_GOAL_.
Copy out every line of the material below, keeping each one unchanged.

_DATA_.
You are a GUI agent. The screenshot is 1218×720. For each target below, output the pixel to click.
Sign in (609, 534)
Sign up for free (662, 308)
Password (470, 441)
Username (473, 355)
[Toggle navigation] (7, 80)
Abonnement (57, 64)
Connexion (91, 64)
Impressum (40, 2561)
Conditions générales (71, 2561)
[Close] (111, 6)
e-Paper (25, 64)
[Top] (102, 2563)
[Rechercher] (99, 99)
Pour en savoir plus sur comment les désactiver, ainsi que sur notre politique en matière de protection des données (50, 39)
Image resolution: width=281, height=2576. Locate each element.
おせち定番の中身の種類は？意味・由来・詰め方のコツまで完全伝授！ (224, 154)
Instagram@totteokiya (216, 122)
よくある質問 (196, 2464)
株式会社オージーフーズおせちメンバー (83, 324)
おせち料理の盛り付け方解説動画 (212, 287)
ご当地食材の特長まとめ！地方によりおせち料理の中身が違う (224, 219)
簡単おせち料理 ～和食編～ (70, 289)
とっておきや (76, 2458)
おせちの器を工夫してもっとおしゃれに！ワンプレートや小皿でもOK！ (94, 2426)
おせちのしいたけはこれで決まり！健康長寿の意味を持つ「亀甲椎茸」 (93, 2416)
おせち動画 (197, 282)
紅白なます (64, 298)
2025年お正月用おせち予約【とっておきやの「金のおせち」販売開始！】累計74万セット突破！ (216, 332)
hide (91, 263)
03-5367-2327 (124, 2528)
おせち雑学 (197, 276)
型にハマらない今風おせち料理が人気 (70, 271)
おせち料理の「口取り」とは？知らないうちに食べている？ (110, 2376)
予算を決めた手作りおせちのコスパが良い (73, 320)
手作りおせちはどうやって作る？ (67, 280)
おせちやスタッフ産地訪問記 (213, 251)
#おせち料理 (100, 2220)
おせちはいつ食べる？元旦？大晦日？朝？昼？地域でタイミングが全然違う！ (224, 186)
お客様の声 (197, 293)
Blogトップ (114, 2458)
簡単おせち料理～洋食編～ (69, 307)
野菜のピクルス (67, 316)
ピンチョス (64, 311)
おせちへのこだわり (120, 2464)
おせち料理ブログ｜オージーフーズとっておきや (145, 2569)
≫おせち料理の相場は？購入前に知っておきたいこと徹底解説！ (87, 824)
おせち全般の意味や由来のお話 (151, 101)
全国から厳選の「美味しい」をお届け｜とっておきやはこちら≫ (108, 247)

_SOLUTION FOR THIS PROBLEM_.
You are a GUI agent. The screenshot is 1218×720. For each target below, output the pixel to click.
Sign in (609, 534)
Sign up for free (662, 308)
Password (470, 441)
Username (473, 355)
[Toggle navigation] (7, 80)
Abonnement (57, 64)
Connexion (91, 64)
Impressum (40, 2561)
Conditions générales (71, 2561)
[Close] (111, 6)
e-Paper (25, 64)
[Top] (102, 2563)
[Rechercher] (99, 99)
Pour en savoir plus sur comment les désactiver, ainsi que sur notre politique en matière de protection des données (50, 39)
Image resolution: width=281, height=2576. Locate each element.
おせち定番の中身の種類は？意味・由来・詰め方のコツまで完全伝授！ (224, 154)
Instagram@totteokiya (216, 122)
よくある質問 (196, 2464)
株式会社オージーフーズおせちメンバー (83, 324)
おせち料理の盛り付け方解説動画 (212, 287)
ご当地食材の特長まとめ！地方によりおせち料理の中身が違う (224, 219)
簡単おせち料理 ～和食編～ (70, 289)
とっておきや (76, 2458)
おせちの器を工夫してもっとおしゃれに！ワンプレートや小皿でもOK！ (94, 2426)
おせちのしいたけはこれで決まり！健康長寿の意味を持つ「亀甲椎茸」 (93, 2416)
おせち動画 (197, 282)
紅白なます (64, 298)
2025年お正月用おせち予約【とっておきやの「金のおせち」販売開始！】累計74万セット突破！ (216, 332)
hide (91, 263)
03-5367-2327 (124, 2528)
おせち雑学 (197, 276)
型にハマらない今風おせち料理が人気 (70, 271)
おせち料理の「口取り」とは？知らないうちに食べている？ (110, 2376)
予算を決めた手作りおせちのコスパが良い (73, 320)
手作りおせちはどうやって作る？ (67, 280)
おせちやスタッフ産地訪問記 (213, 251)
#おせち料理 (100, 2220)
おせちはいつ食べる？元旦？大晦日？朝？昼？地域でタイミングが全然違う！ (224, 186)
お客様の声 (197, 293)
Blogトップ (114, 2458)
簡単おせち料理～洋食編～ (69, 307)
野菜のピクルス (67, 316)
ピンチョス (64, 311)
おせちへのこだわり (120, 2464)
おせち料理ブログ｜オージーフーズとっておきや (145, 2569)
≫おせち料理の相場は？購入前に知っておきたいこと徹底解説！ (87, 824)
おせち全般の意味や由来のお話 (151, 101)
全国から厳選の「美味しい」をお届け｜とっておきやはこちら≫ (108, 247)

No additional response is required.